The country could get an advantage in lead time too in a huge market like China. But there is not much attention to it, he pointed out.

World's top exporting country China imports more than $2.5 trillion worth of goods a year. Although Bangladesh's bilateral trade with China is more than $14 billion in the 2020-21 fiscal year, according to Chinese customs data, also mentioned by the Chinese ambassador, Bangladesh exported only $680 million worth of goods to the country, of which 40% was readymade garments.

However, China has been providing duty-free access to most of Bangladesh's products under LDC since 2011. And from 1 July last year, this zero tariff facility has been extended to a total of 8,256 products.

Research conducted recently by a team of three researchers headed by Dr MA Razzaque, chairman of Research and Policy Integration for Development (RAPID), showed that Bangladesh's exports to China should be at least $4 billion. It also showed that Bangladesh could not harness even 30% of its export potential in the Chinese market.

Exporters and experts say the kind of public-private initiative needed to capture the Chinese market is simply not there. The BKMEA attended a fair in China in 2005, but there was no more participation after that.

Citing the example of one of his own buyers, BKMEA First Vice President Mohammad Hatem said the buyer had spoken to him about an order for a garment made of a combination of nylon and polyester, but he could not take it because they did not make that type of garment.

Munshi Faiz Ahmad, Bangladesh's former ambassador to China and former chairman of the Bangladesh Institute of International and Strategic Studies (BIISS), told The Business Standard that China has given Bangladesh many opportunities. "But if we can't make what they need, then exports can't be increased. We also do not have an organised study on how to increase exports to China."

He also said, "The spare parts of the products that China is making are being made in other countries. We are not looking there."

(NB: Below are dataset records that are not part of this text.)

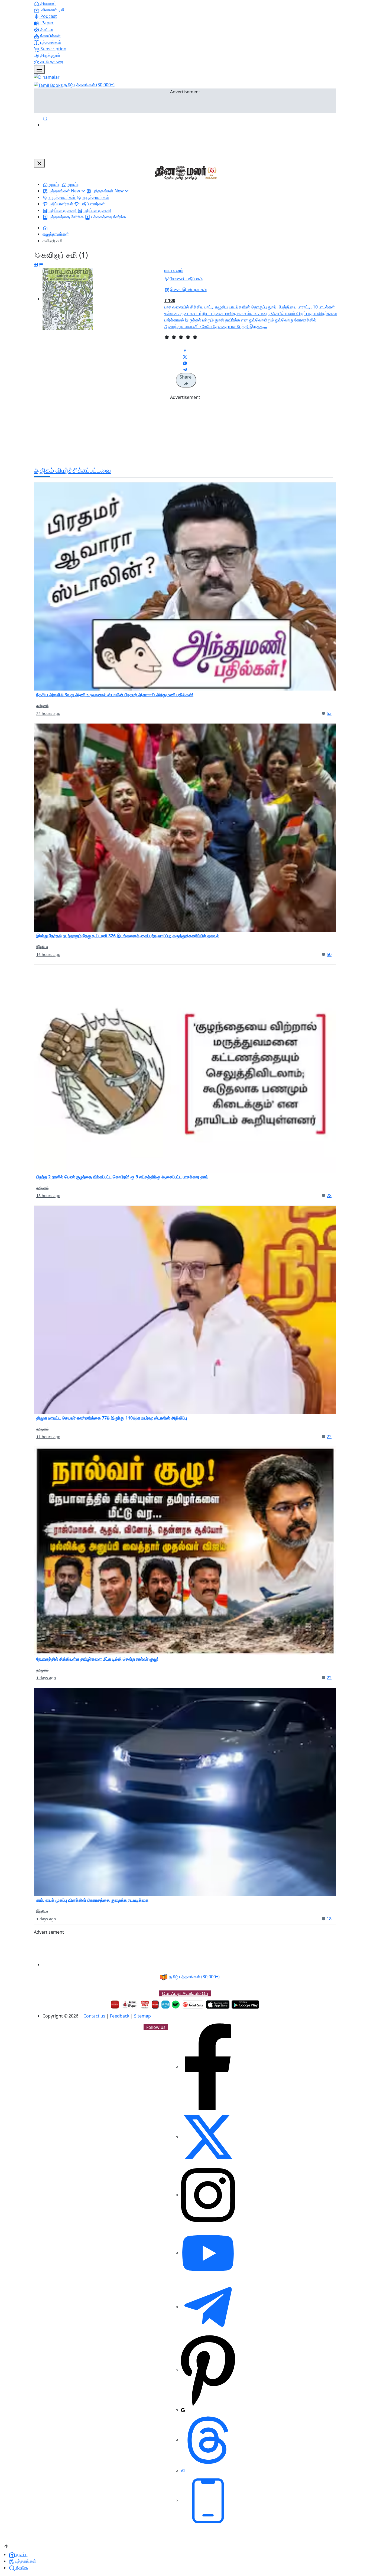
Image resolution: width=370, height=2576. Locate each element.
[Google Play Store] (245, 2004)
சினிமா (46, 29)
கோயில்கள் (50, 36)
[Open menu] (39, 69)
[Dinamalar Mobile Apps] (208, 2500)
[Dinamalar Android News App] (115, 2004)
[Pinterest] (208, 2370)
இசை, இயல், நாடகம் (188, 290)
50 (329, 954)
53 (329, 713)
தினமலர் (47, 3)
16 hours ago (48, 954)
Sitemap (142, 2016)
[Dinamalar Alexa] (165, 2004)
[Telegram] (208, 2307)
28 (329, 1195)
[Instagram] (208, 2195)
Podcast (48, 16)
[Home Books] (45, 228)
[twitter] (208, 2137)
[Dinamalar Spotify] (176, 2004)
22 (329, 1437)
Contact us (94, 2016)
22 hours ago (48, 713)
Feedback (119, 2016)
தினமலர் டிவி (52, 10)
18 (329, 1919)
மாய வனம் (173, 270)
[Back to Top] (6, 2546)
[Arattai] (183, 2470)
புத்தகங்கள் (50, 42)
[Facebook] (208, 2066)
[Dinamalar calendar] (145, 2004)
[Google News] (183, 2410)
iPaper (46, 23)
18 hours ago (48, 1195)
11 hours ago (48, 1436)
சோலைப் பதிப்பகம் (186, 279)
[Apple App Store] (217, 2004)
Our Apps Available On (185, 1993)
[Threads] (208, 2440)
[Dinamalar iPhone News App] (155, 2004)
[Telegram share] (185, 369)
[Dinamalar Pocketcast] (193, 2004)
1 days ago (46, 1677)
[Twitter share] (185, 356)
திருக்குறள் (49, 55)
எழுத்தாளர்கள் (56, 234)
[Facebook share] (185, 350)
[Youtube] (208, 2253)
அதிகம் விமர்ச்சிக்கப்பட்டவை (72, 470)
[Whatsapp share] (185, 363)
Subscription (52, 49)
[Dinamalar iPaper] (130, 2004)
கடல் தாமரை (51, 62)
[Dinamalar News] (185, 586)
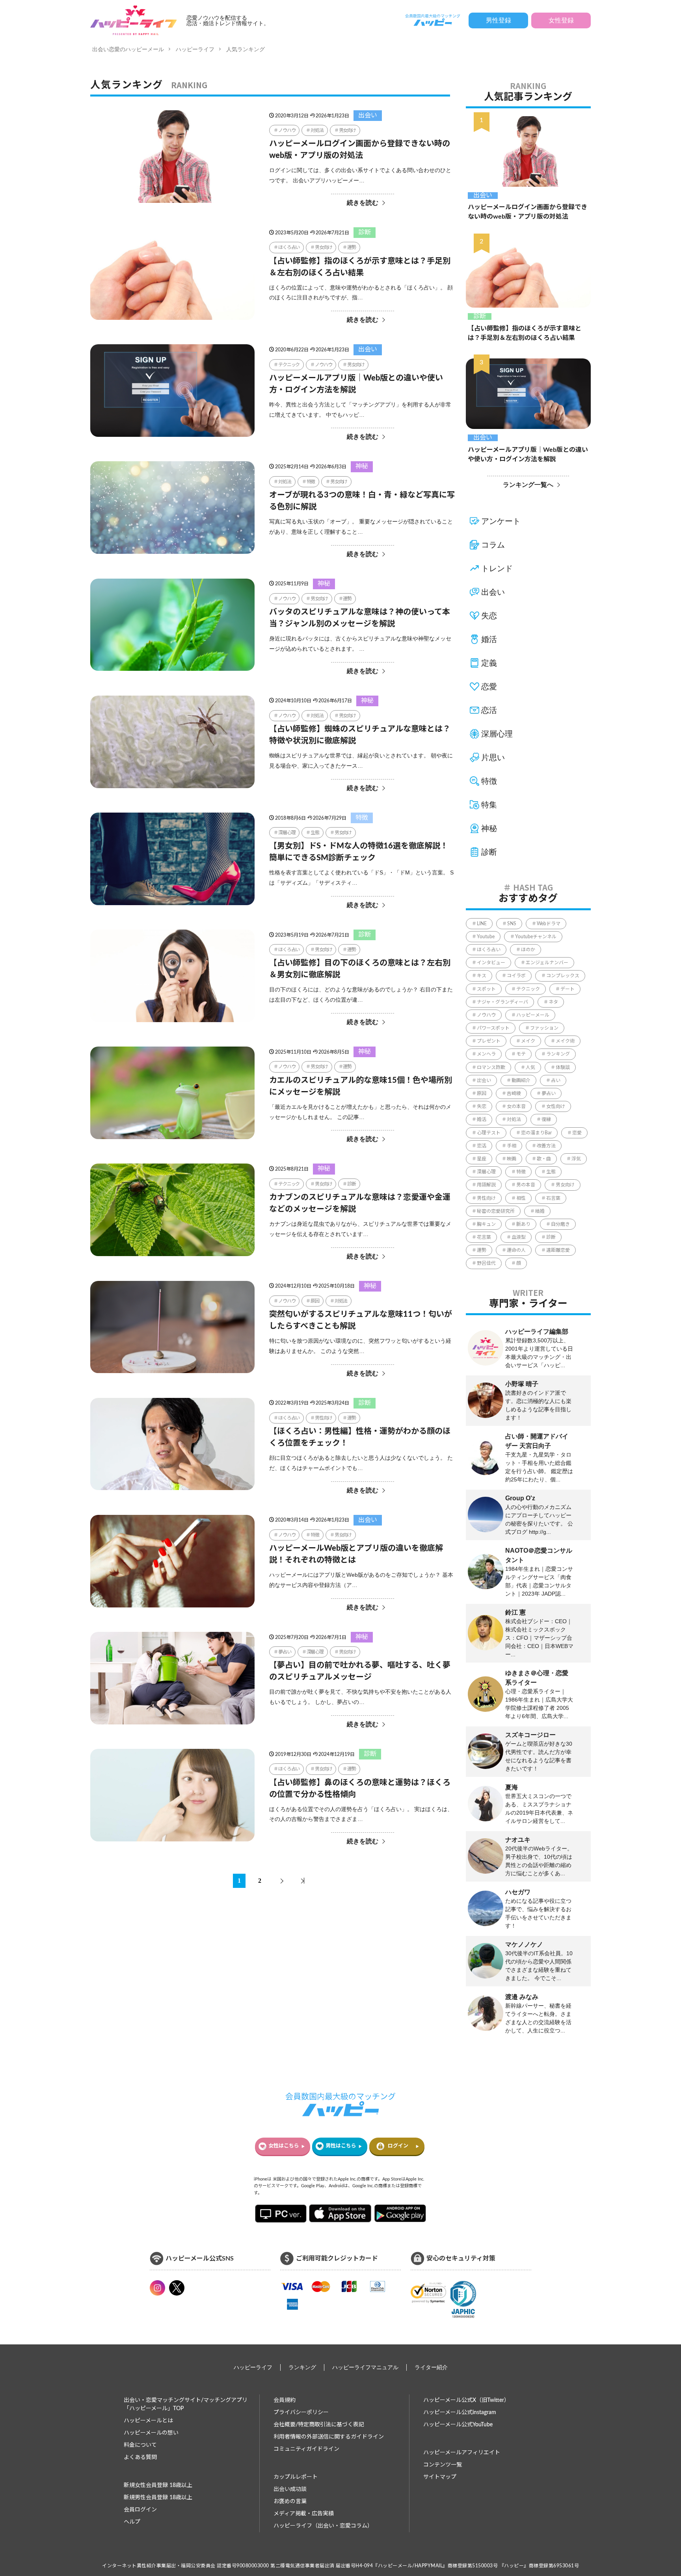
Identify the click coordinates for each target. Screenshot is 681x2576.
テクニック (289, 364)
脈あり (523, 1224)
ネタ (553, 1002)
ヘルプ (132, 2522)
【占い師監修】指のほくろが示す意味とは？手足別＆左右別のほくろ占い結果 (359, 267)
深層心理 (286, 832)
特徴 (311, 481)
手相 (511, 1145)
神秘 (361, 466)
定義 (489, 663)
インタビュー (491, 962)
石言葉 (553, 1198)
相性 (521, 1198)
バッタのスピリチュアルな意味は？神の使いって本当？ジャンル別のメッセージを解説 (359, 618)
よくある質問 (140, 2457)
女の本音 (516, 1106)
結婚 (540, 1211)
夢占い (284, 1652)
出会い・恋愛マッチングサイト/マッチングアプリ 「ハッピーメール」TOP (185, 2404)
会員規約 (285, 2400)
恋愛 (489, 686)
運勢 (351, 247)
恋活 (489, 710)
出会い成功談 (290, 2489)
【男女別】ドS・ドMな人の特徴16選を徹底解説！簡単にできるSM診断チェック (358, 852)
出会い (367, 115)
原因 (315, 1301)
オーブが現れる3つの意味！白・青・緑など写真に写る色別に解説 (362, 501)
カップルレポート (296, 2477)
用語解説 (486, 1184)
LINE (482, 923)
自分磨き (560, 1224)
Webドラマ (548, 923)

Echoing Faiz, Dr Ahsan H Mansur, executive director of the Policy Research Institute, said, "All our export products are basically finished goods. We are not able to take advantage of the possibility of exporting such parts as intermediate goods. China imports spare parts for many products from abroad and Bangladesh could be part of that supply chain."

Besides, the obligation to add 40% value to local products for exports to the Chinese market is one of the obstacles to increasing exports to the country, said Khondaker Golam Moazzem, research director at the Centre for Policy Dialogue (CPD).

Apart from this, the gradual reduction in tariffs for other exporters to China under MFN (Most Favoured Nations) has created more competition for Bangladesh, said Dr Mostafa Abid Khan, an international trade expert and former member of the Tariff Commission.

In 2011 when most of Bangladesh's products enjoyed duty-free access to the Chinese market, other countries had to pay 16% duty. But under the MFN, China has gradually reduced tariffs for those countries to about 6% in 2018, which means Bangladesh's preference margin in the Chinese market has decreased, exposing the country to stiff competition, he observed.